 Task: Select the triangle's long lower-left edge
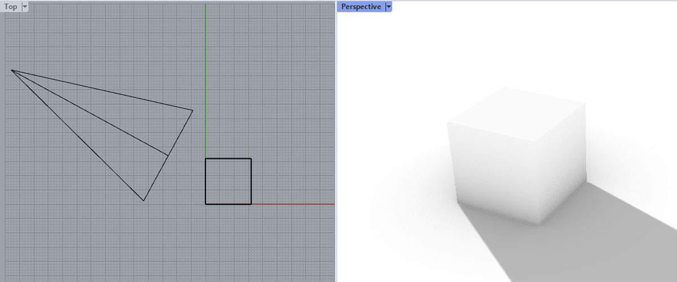pos(77,135)
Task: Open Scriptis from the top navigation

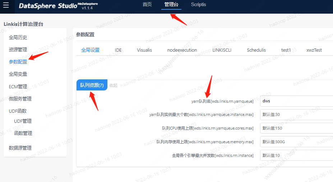Action: click(199, 5)
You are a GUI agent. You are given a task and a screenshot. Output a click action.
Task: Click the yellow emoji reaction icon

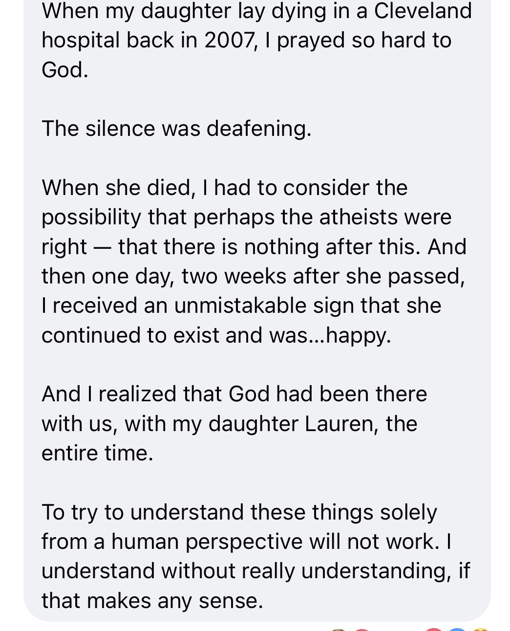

++++

> Exercise brief: Your response must reproduce every line of the data exactly, with images omitted.

> Answer to this task:
 Task: Select the triangle's long lower-left edge
pos(77,135)
Task: Open Scriptis from the top navigation

Action: click(199, 5)
You are a GUI agent. You are given a task and a screenshot. Output a click action.
Task: Click the yellow emoji reaction icon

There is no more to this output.